▸ Your tasks:
- A) Reproduce the stretch of the dragon's egg article from "Type of firework" through "lead tetroxide Pb3O4." word for word.
- B) Name every specific chemical compound mentioned in the dragon's egg article.

▸ Excerpted passage:
______________________________

= Dragon's egg =

Type of firework

A dragon's egg is a fireworks pyrotechnic star which first burns for a period for a visual effect and then loudly deflagrates. This effect became controversial because of the toxic compounds once used, particularly lead tetroxide Pb3O4.

Bismuth trioxide or bismuth subcarbonate are commonly used as more environmentally friendly substitutes for lead compounds to achieve the effect, and its occurrence in fireworks displays has since become much more common.

Because of how heavy an individual bismuth atom is, a shell or cake containing mainly dragon's eggs (and therefore enriched in bismuth) is often noticeably heavier than a similar device containing other effects.

== History ==
The dragon's egg firework was created in the late 20th century, compared to other fireworks that date back to ancient China. The original design was made with lead tetroxide. This chemical is very sensitive both to friction and impact. This makes the compound highly explosive. Lead tetroxide also is extremely toxic and can have some serious health effects. If lead tetroxide is inhaled, it can make it hard to breathe, and cause chest pain. If ingested, it can lead to lead poisoning, neurological damage, and in extreme cases even death.

Once the effects of lead tetroxide were discovered, the dragon's egg firework was then created using bismuth trioxide (Bi2O3). Bismuth trioxide is commonly used as a non-toxic substitute to lead compounds in pyrotechnics.

______________________________

▸ Source data:

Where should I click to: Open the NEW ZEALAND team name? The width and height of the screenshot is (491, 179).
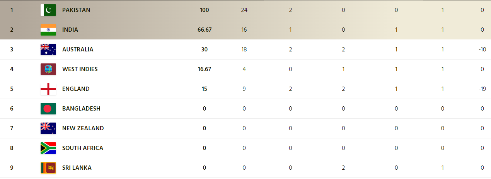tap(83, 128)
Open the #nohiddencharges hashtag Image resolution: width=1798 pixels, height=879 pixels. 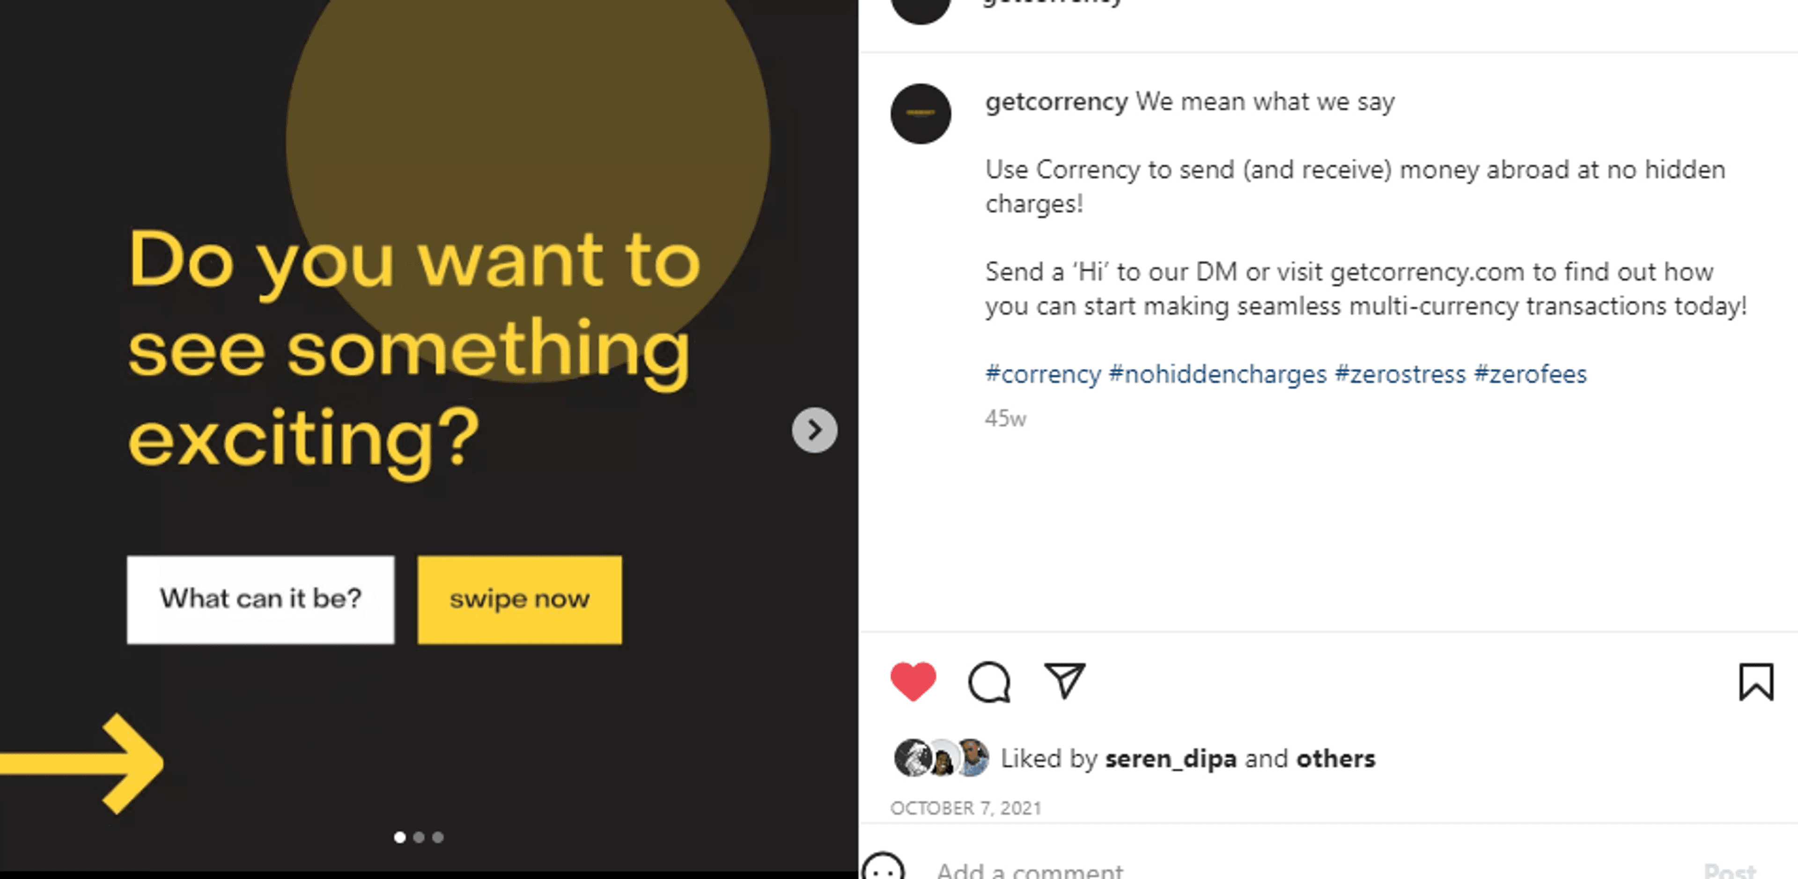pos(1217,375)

______________________________

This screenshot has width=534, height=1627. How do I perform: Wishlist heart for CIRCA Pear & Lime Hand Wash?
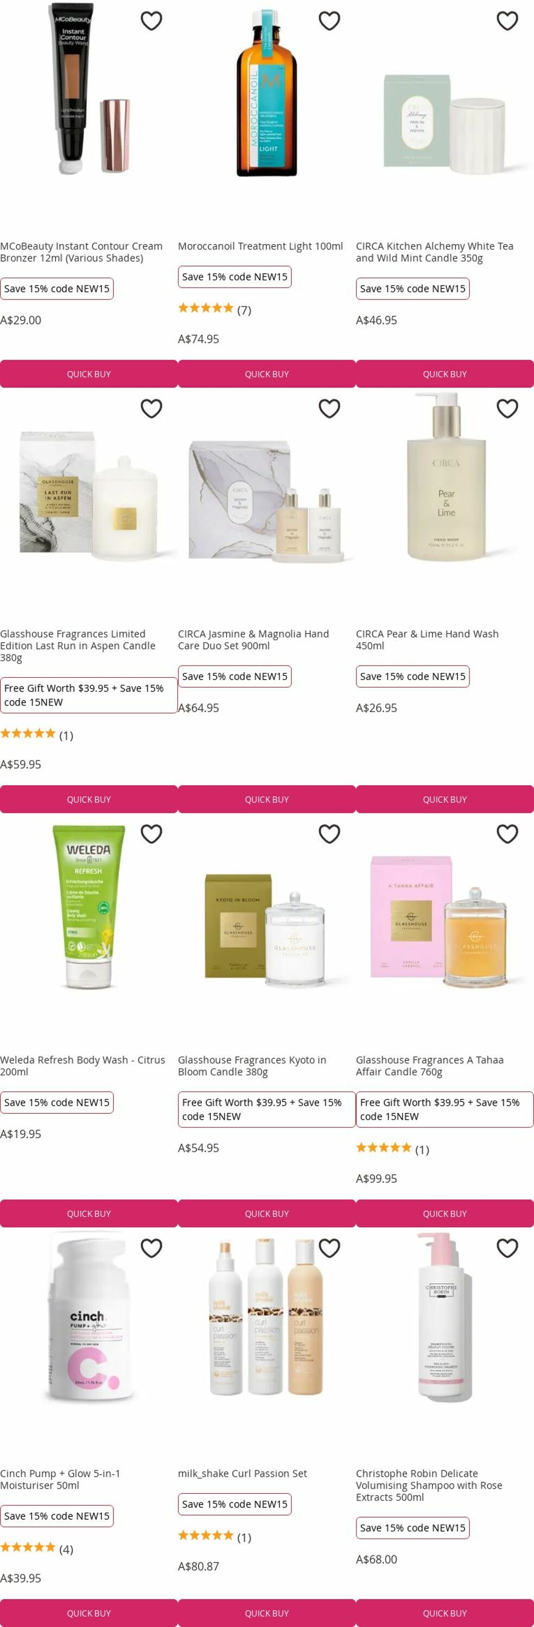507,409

______________________________

▸ Solutions to the tasks:
- A)
Type of firework

A dragon's egg is a fireworks pyrotechnic star which first burns for a period for a visual effect and then loudly deflagrates. This effect became controversial because of the toxic compounds once used, particularly lead tetroxide Pb3O4.

- B)
- Lead tetroxide (Pb3O4)
- Bismuth trioxide (Bi2O3)
- Bismuth subcarbonate